**WHAT YOU HAVE TO DO**
Leaving out every picture, copy the lines of the material below exactly, from the line containing "You are a computer-use" through the line containing "Given: Click the Last Name field".

**GIVEN RECORDS**
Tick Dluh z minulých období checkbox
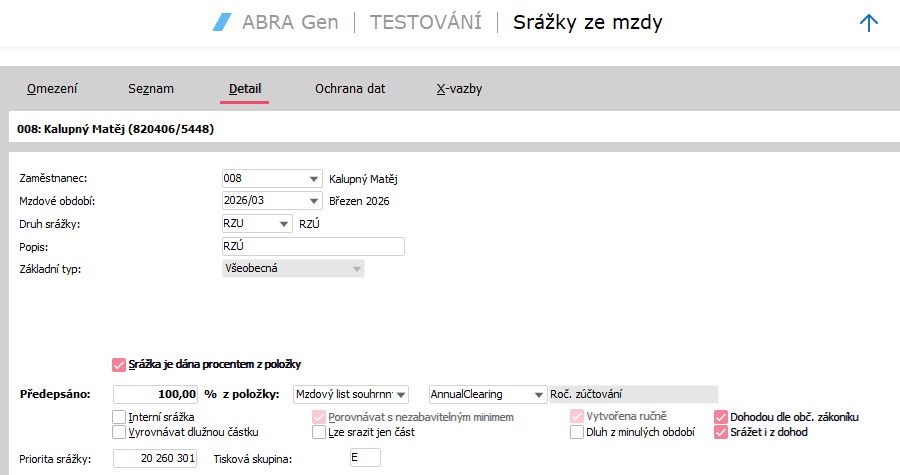The image size is (900, 475). pos(577,432)
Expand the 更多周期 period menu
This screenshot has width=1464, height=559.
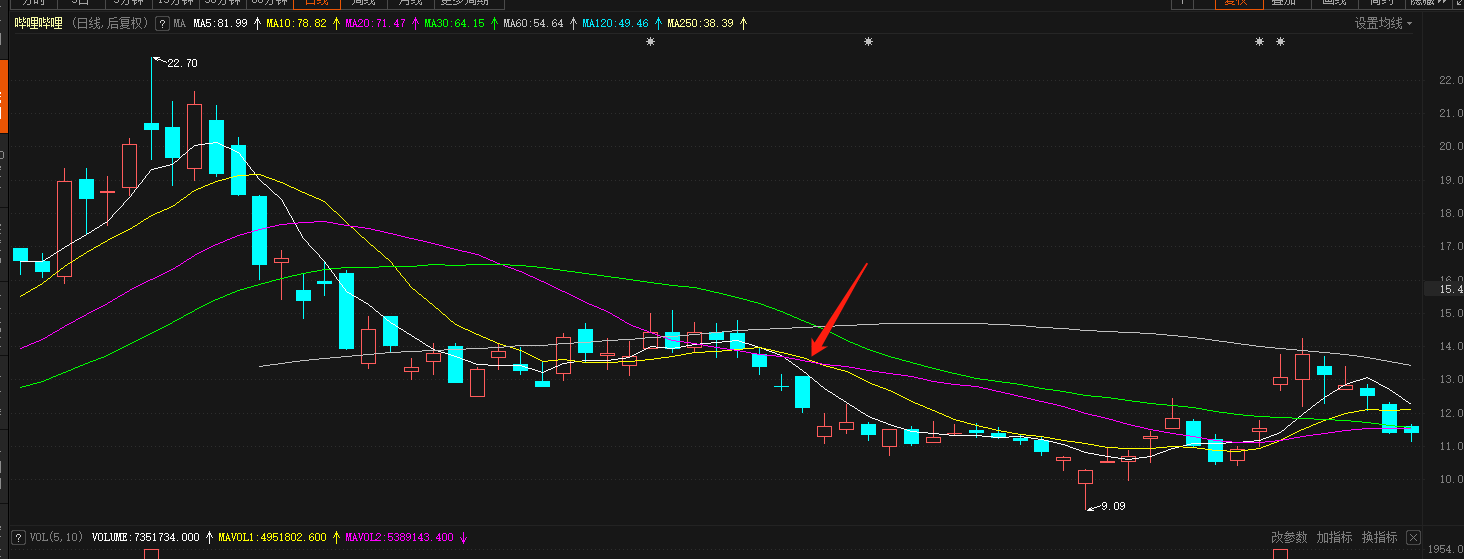point(469,3)
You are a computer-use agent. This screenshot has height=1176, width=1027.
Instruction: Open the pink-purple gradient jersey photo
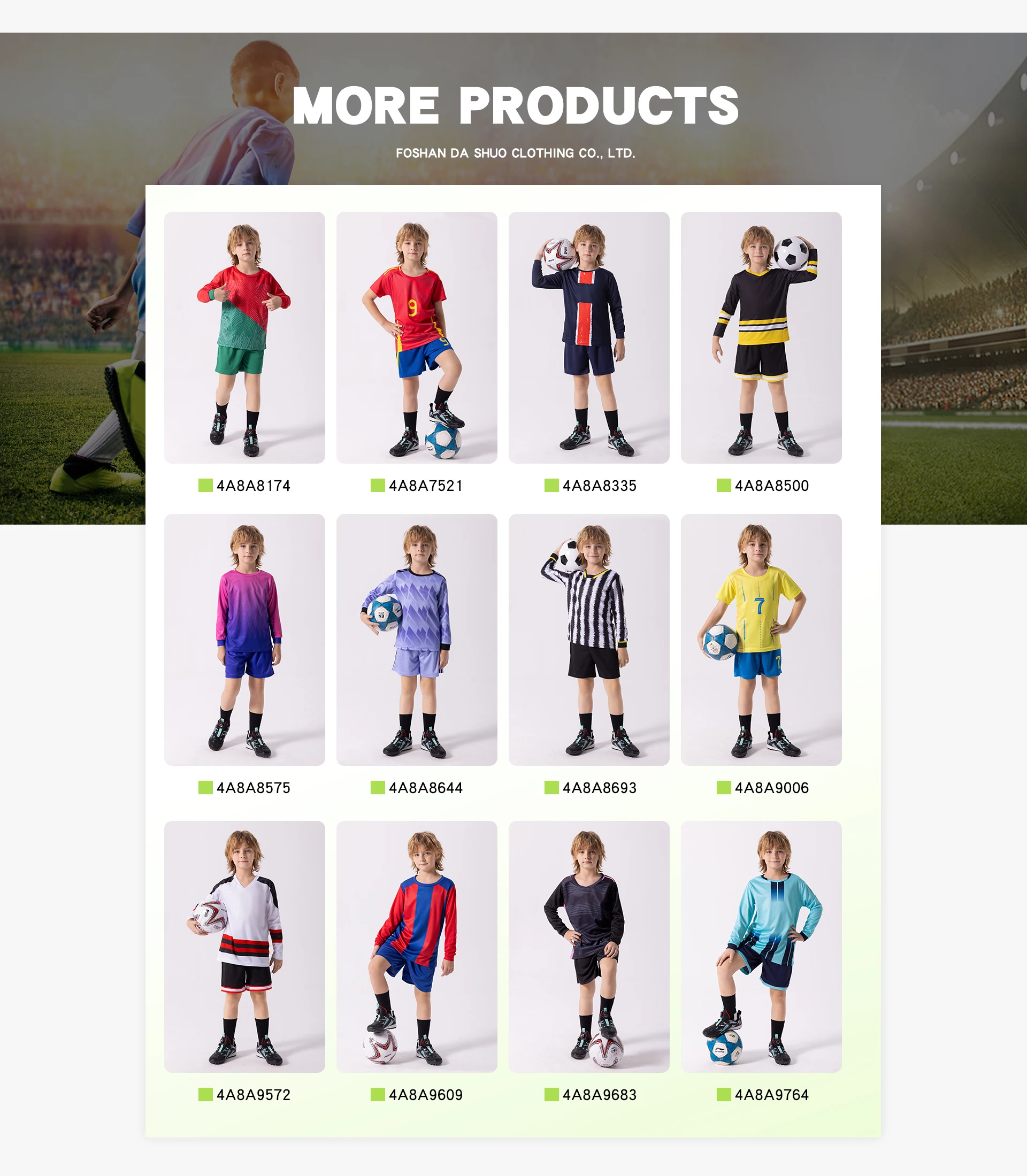pyautogui.click(x=244, y=640)
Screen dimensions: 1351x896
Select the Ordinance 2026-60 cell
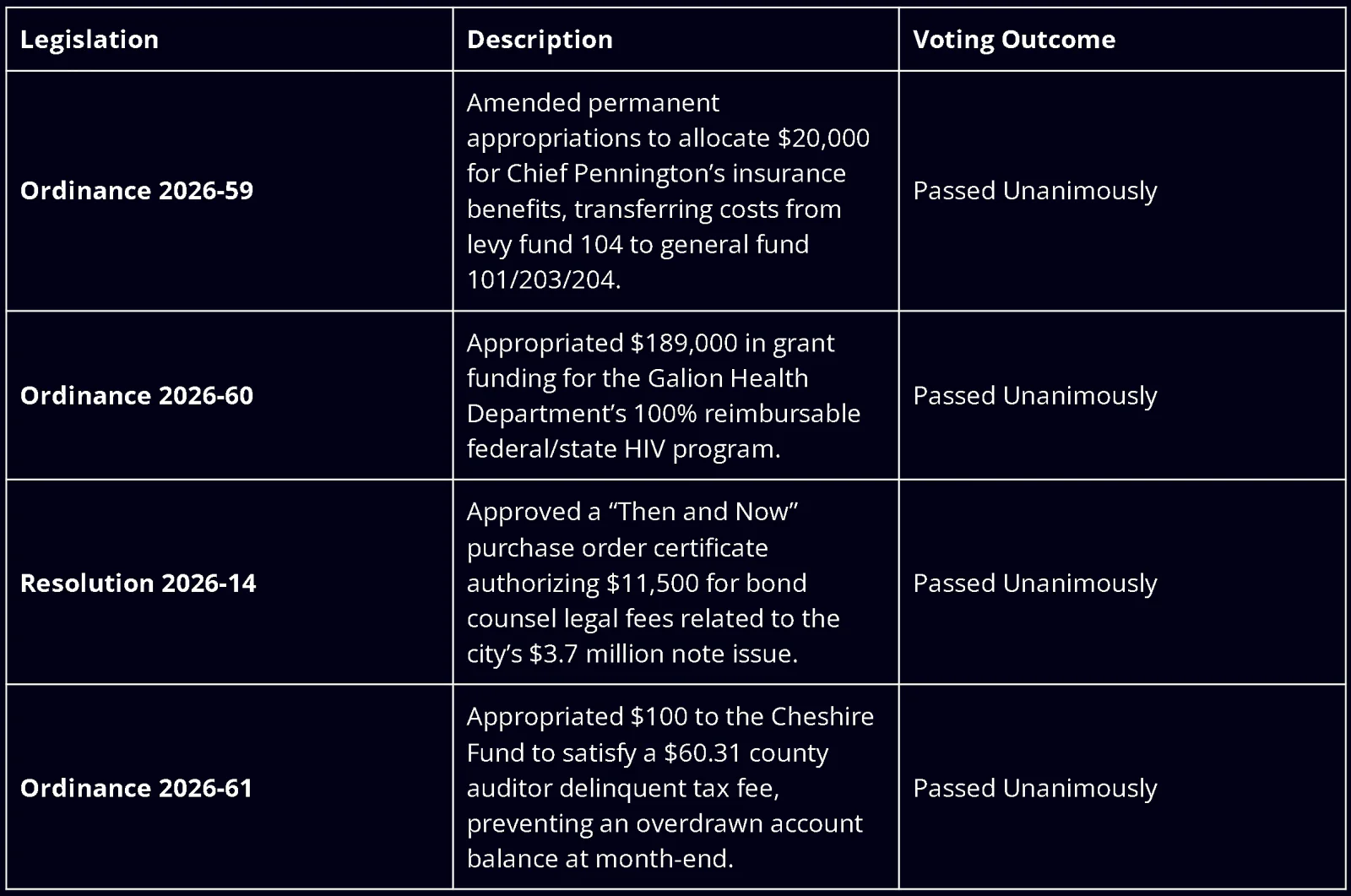(229, 395)
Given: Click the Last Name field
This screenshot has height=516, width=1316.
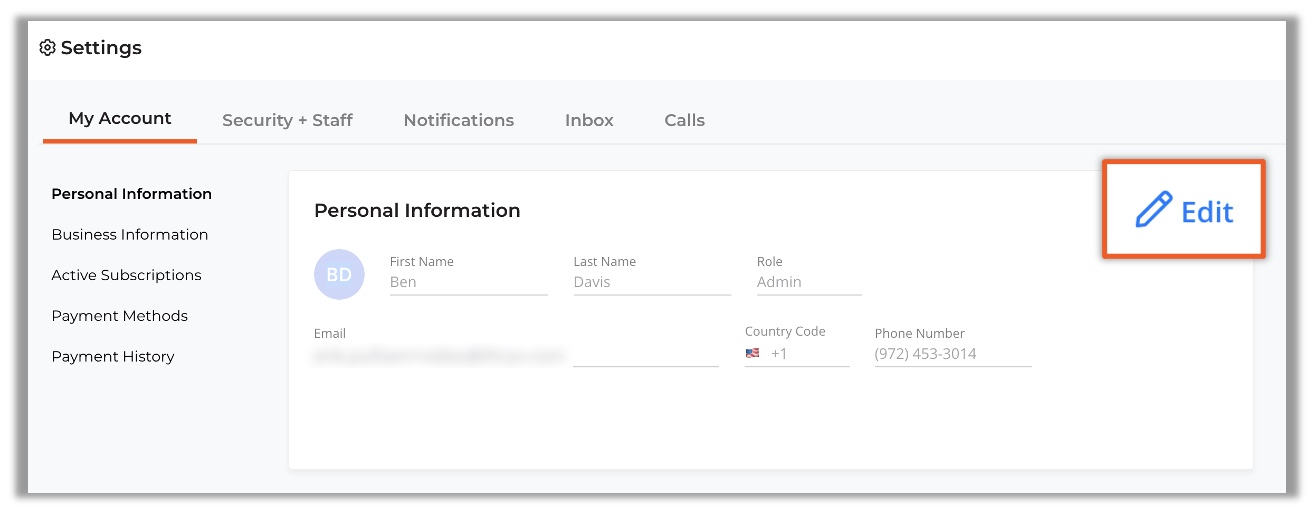Looking at the screenshot, I should tap(652, 282).
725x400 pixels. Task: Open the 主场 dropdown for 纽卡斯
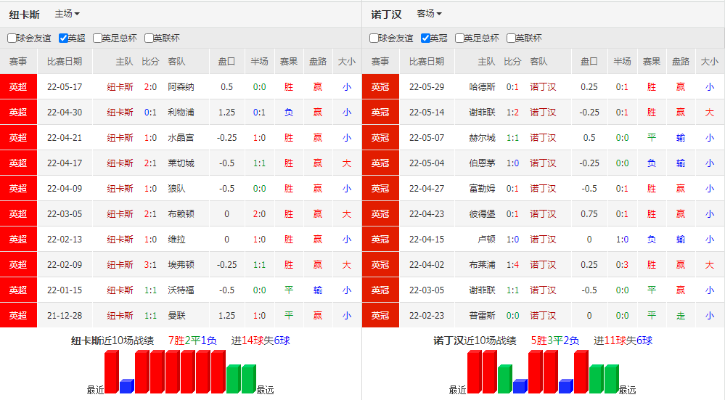tap(67, 14)
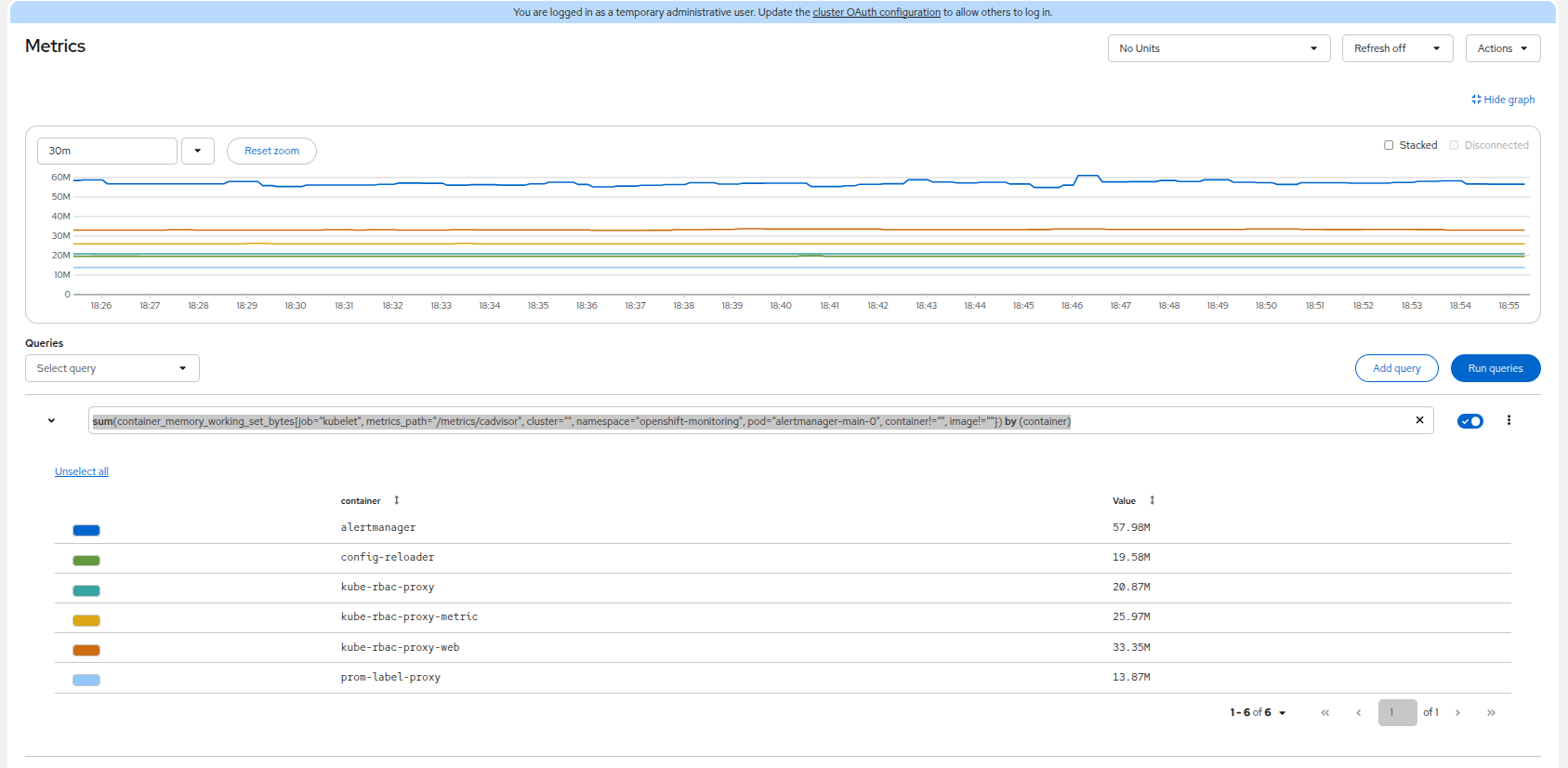Viewport: 1568px width, 768px height.
Task: Clear the query with the X icon
Action: 1419,420
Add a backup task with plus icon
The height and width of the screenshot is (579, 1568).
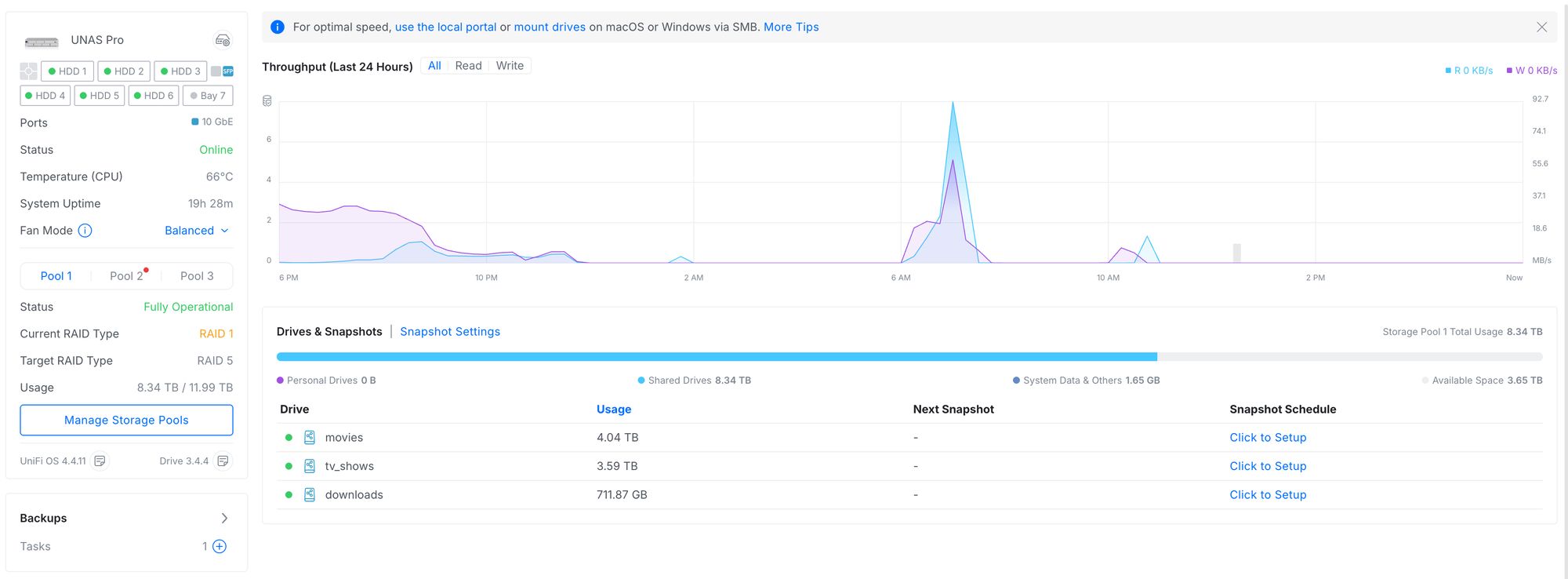point(220,547)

**SOLUTION BELOW**
You are a computer-use agent. This screenshot has height=1176, width=1027.
Instruction: Open the pink-purple gradient jersey photo
pyautogui.click(x=244, y=640)
Screen dimensions: 1351x896
Select the Ordinance 2026-60 cell
(229, 395)
Given: Click the Last Name field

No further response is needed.